I'd really like to read The Progressers before I make a judgment on how crazy or not crazy Kirito is regarding NPCs.
There is certainly something to say about treating the world you're in as the real world, though. The author is touching on what it is like to live in a fully digital world.
One of the best things about Fairy Dance was the dichotomy of how Kirito treated the game and how others treated the game. He treats everybody he meets as if he was meeting them for real and it really surprises people and has a strong effect on them. Just because you're seeing an avatar representing someone, does that mean it should be any different from meeting them for real? In the real world, you have people who act like total douchebags on the internet because of anonymity or that they feel like the relationships they would make don't really matter. You don't have to look far to find someone like that. I think it is something interesting to think about with the direction our world is moving towards regarding communication.

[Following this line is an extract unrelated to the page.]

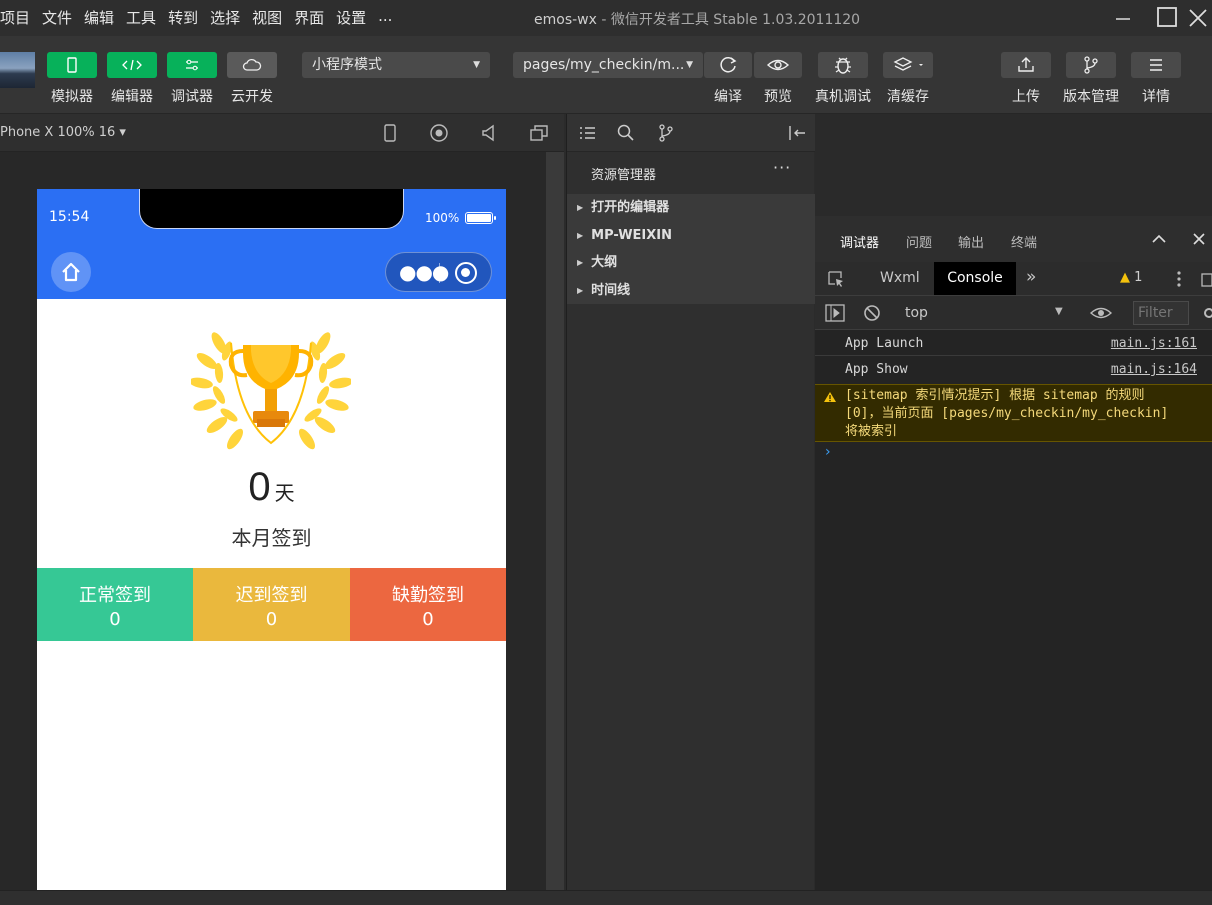 This screenshot has width=1212, height=905. I want to click on menu-tools: 工具, so click(141, 18).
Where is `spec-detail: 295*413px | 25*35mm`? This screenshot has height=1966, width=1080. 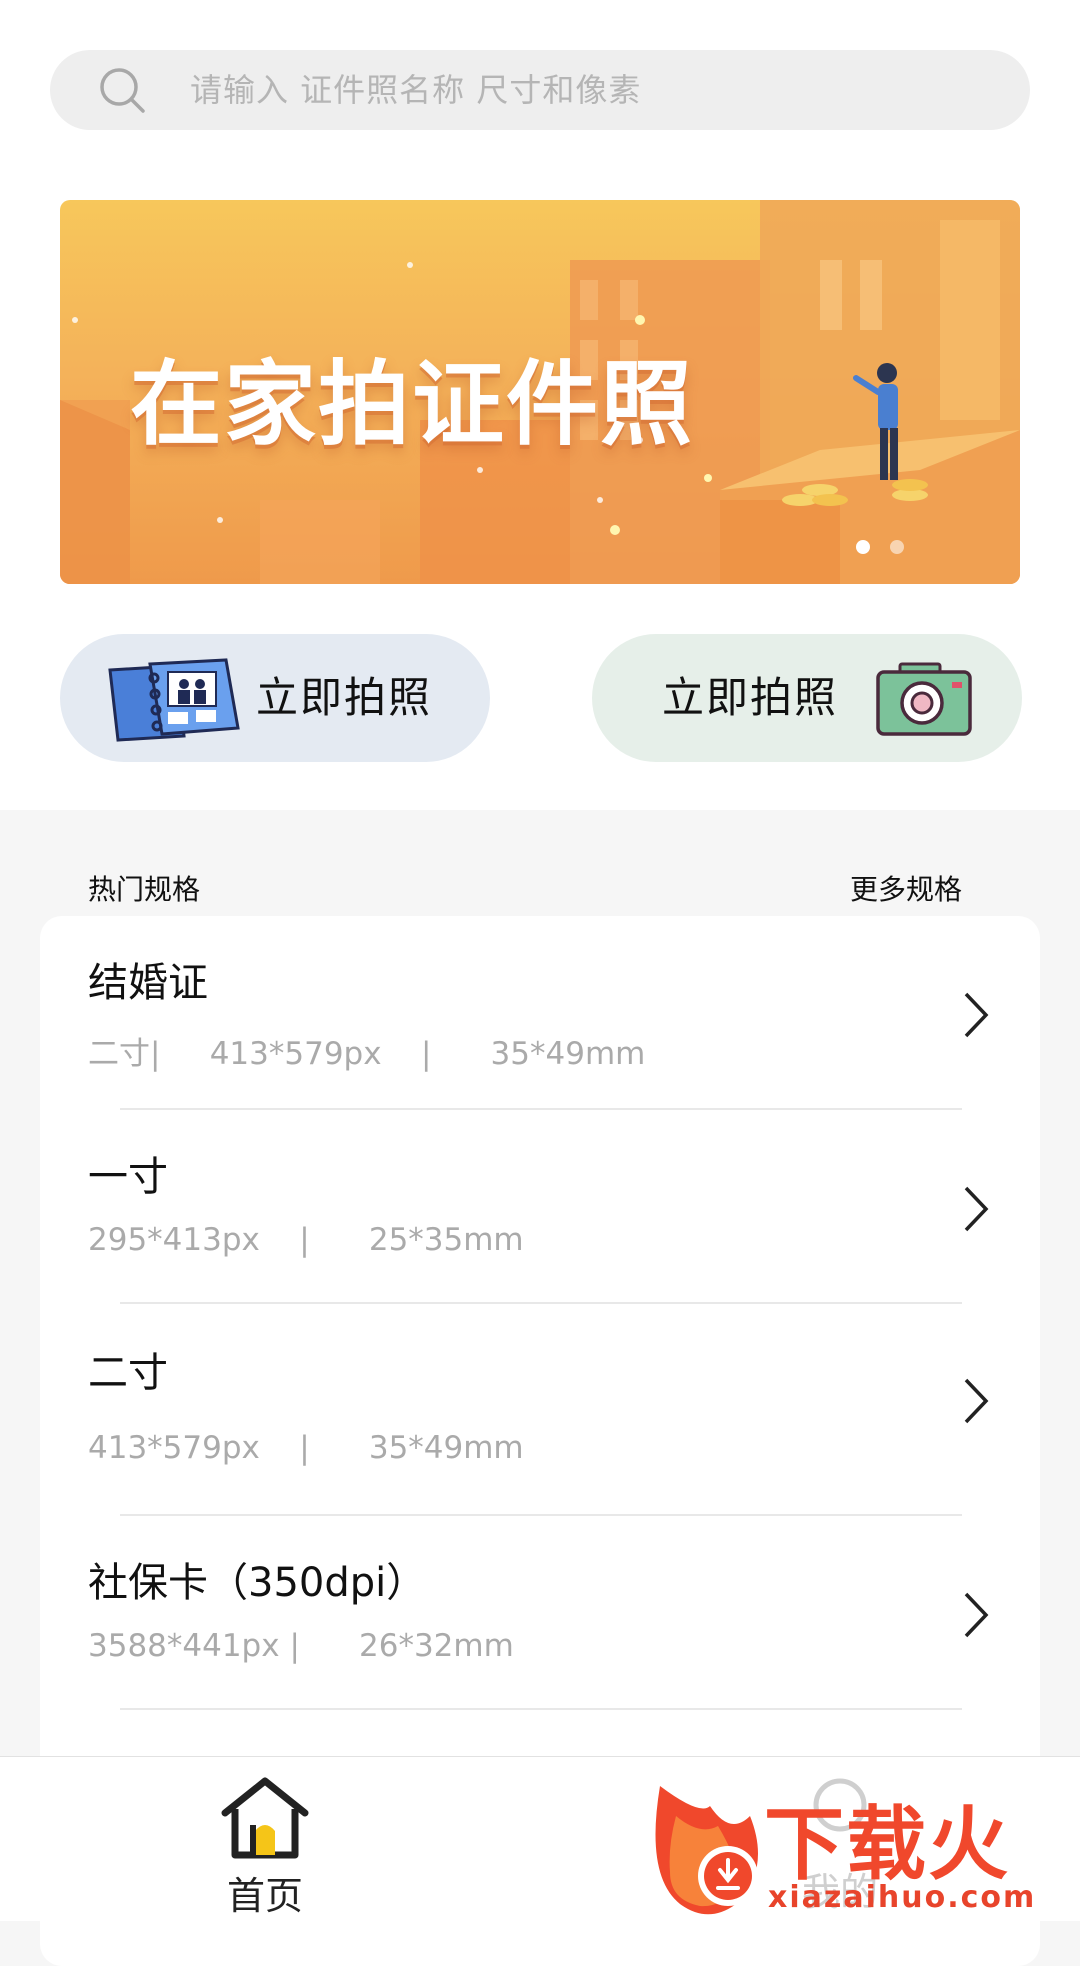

Kirito has had a pretty good reason so far to treat each of the worlds he has visited with super seriousness.
In SAO, his life and everyone else's was on the line.
In ALO, Asuna is in danger.
In GGO, there's a murderer on the loose.
In Underworld, he has no idea what's going on, so better to be on the safe side and be serious.
There are definitely some interesting questions brought up throughout the series about relationship and what being human really means. Is Alice a person? What about the other 'people" in that world? Is Yui worth treating like a human being when she's really just a collection of learned responses? Are humans collections of learned responses too?
I wouldn't really say the author is exploring these issues, but he is bringing them up and throwing them out there for people to think about while he tells a fun shounen story.
Asuna hasn't really been shown as being stupid either. She went to a private school and didn't really play games before SAO, right? She came up with lots of boss fight strategies and seemed to be a pretty good leader. None of her deductions really seemed unreasonable to me, given that she had talked with Kirito about some of this stuff and was very suspicious of Kikuoka.
Something tells me there's a LightCube with a backup of Kayaba. Seems like a plot point too good to pass up.